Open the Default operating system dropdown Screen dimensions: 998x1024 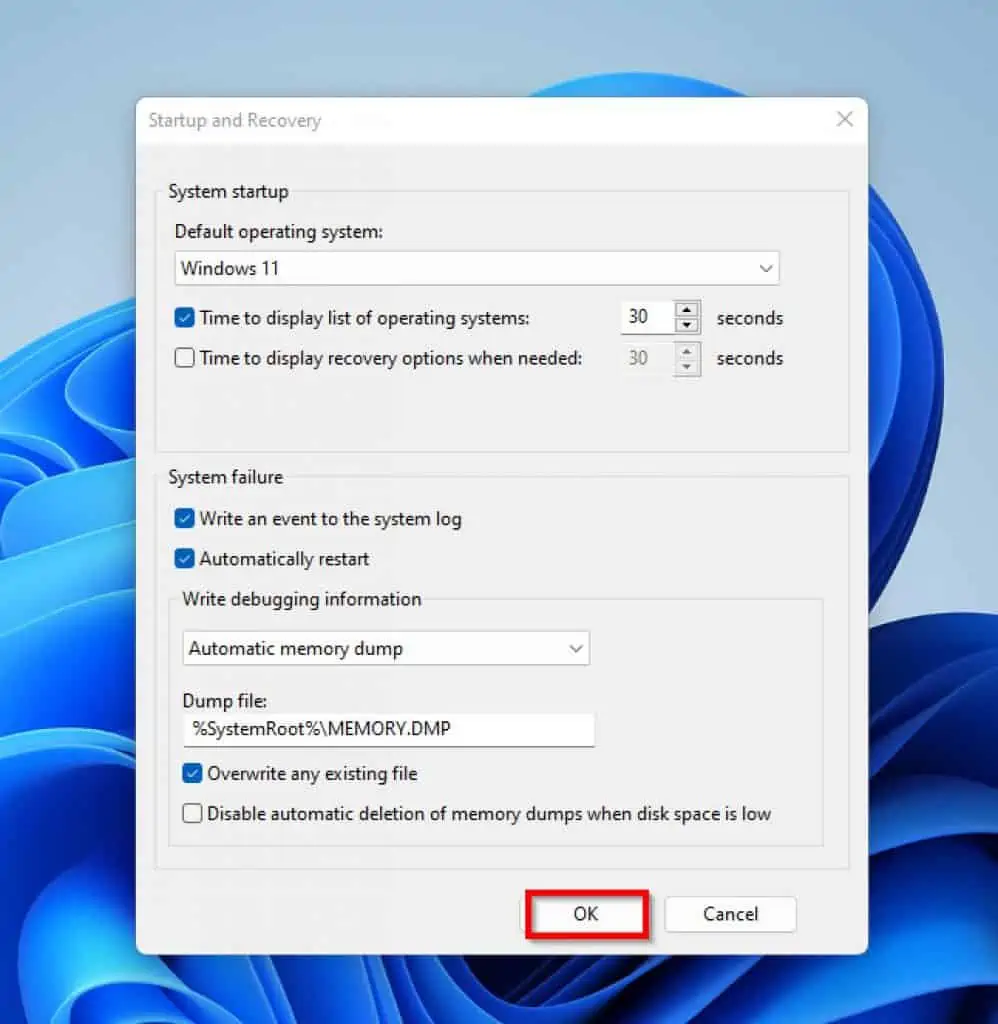coord(477,268)
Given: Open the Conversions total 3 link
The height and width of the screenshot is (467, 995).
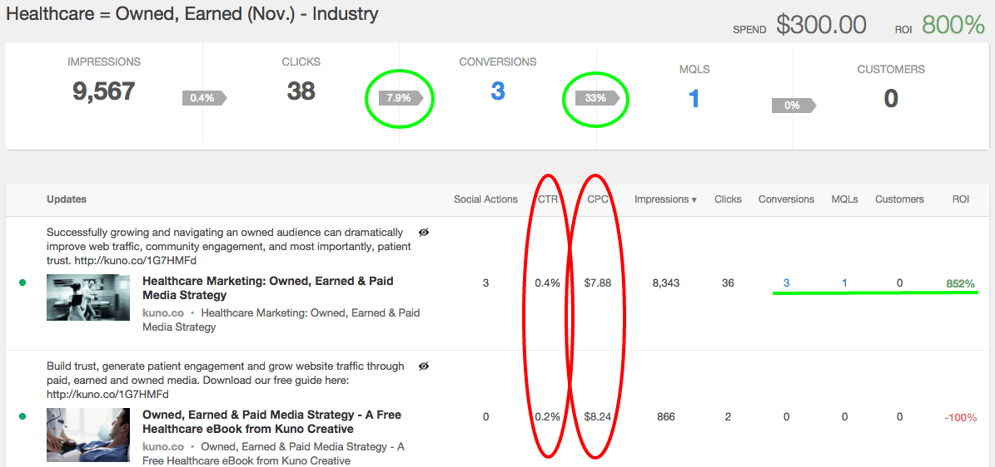Looking at the screenshot, I should coord(497,93).
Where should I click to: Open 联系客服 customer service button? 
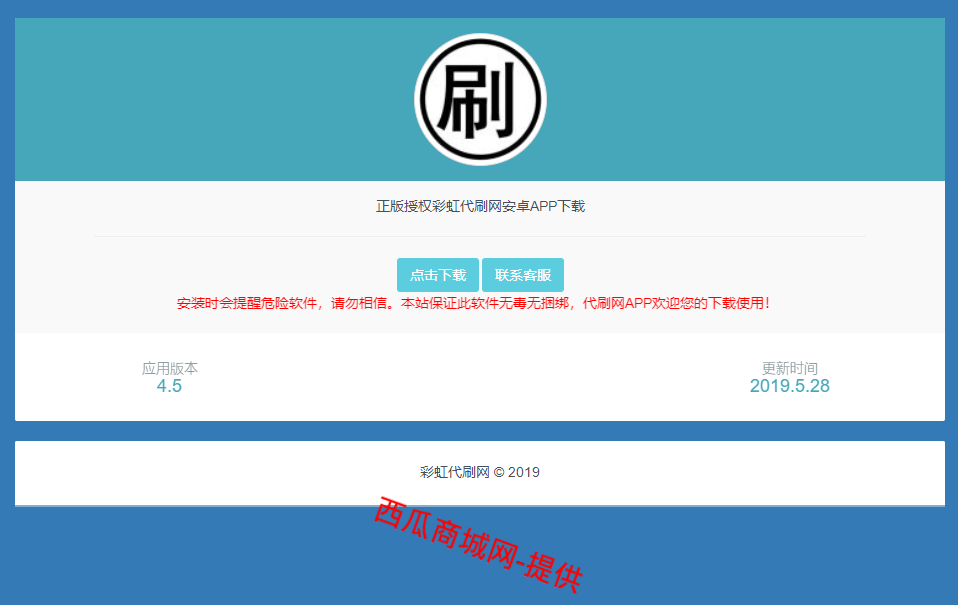point(522,275)
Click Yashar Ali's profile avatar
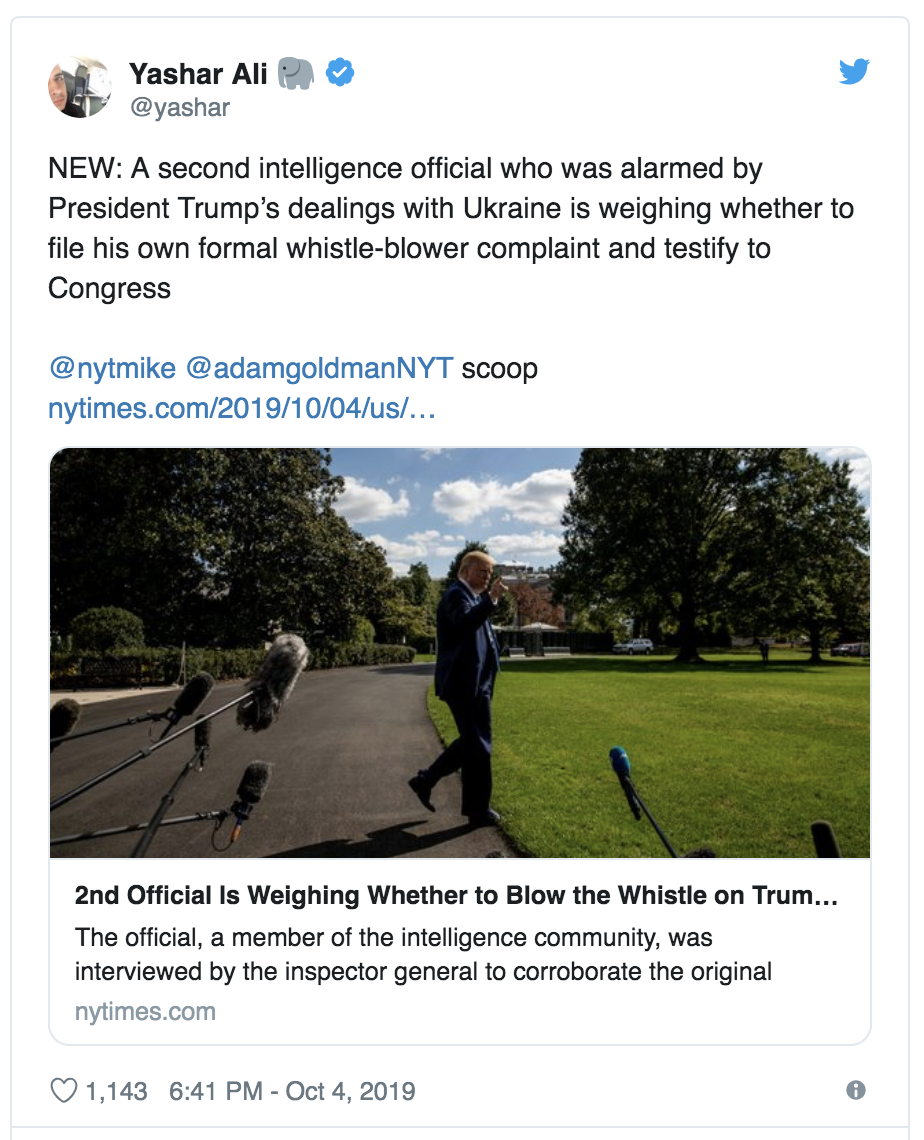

* WORK INSTRUCTION:
Leave every picture out and set down exactly the lines running from the one with "Given: Open the Conversions total 3 link" to the last line of the material above.

* EXPECTED ANSWER:
Given: Open the Conversions total 3 link
The height and width of the screenshot is (467, 995).
Looking at the screenshot, I should coord(497,93).
Where should I click to: Open 联系客服 customer service button? 
point(522,275)
Click Yashar Ali's profile avatar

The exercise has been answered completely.